We curl up into a corner; there remains nothing but the cause of the problem and it shows itself ostentatiously so that we cannot forget it as much as we would want to.
I don’t want to fall into the rhetoric that psychology only serves to have “the individual adapt to society” - even if it often does that. You ascertain your own individuality – which is already an achievement nowadays – and attempt to find ways in which you can minimize the suffering that you can’t handle any more. But from the perspective of “social anxiety” of which I was speaking – when the social order is the cause of emotional suffering – is psychology only an anaesthetic.

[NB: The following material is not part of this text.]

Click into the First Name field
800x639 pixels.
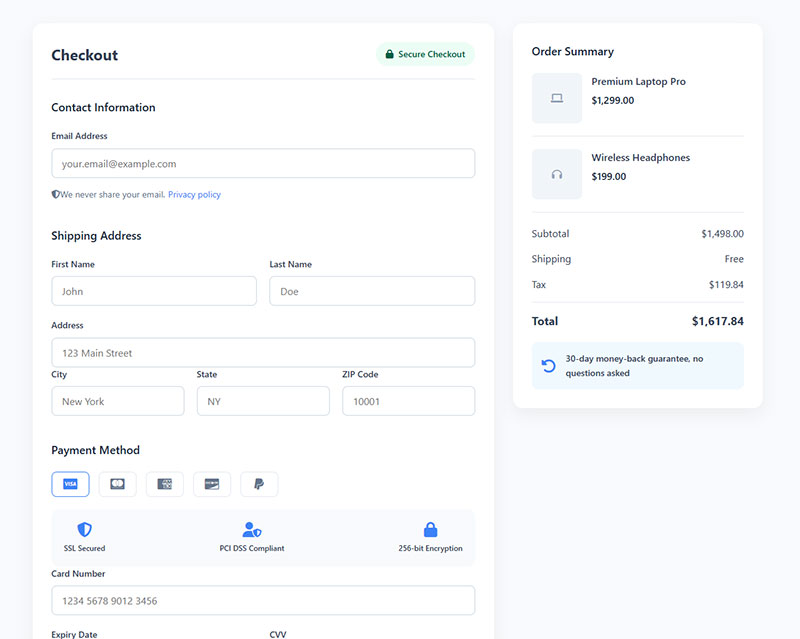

The anxiety we feel as well as the problems of our personal relationships are further maintained because the social structures require it. Happiness is difficult when we are forced into an activity which drags on for hours each day. Happiness is difficult when rigidity stands in the way of laughter, movement and joy. It is difficult when what we are is forced into a social role, when communication is not upfront, when integrity is punished…
To get rid of the sadness which is an outcome of the normal course of things, it is necessary to bring this course to a halt. And to end this course of things, a social response is needed, one clearly based in the individual but which goes beyond personal problems to understand it as a social consequence. In this case only revolt is therapeutic – to revolt as an immediate subversion of the social order and relations because they are the cage as well as the shocks within our lives.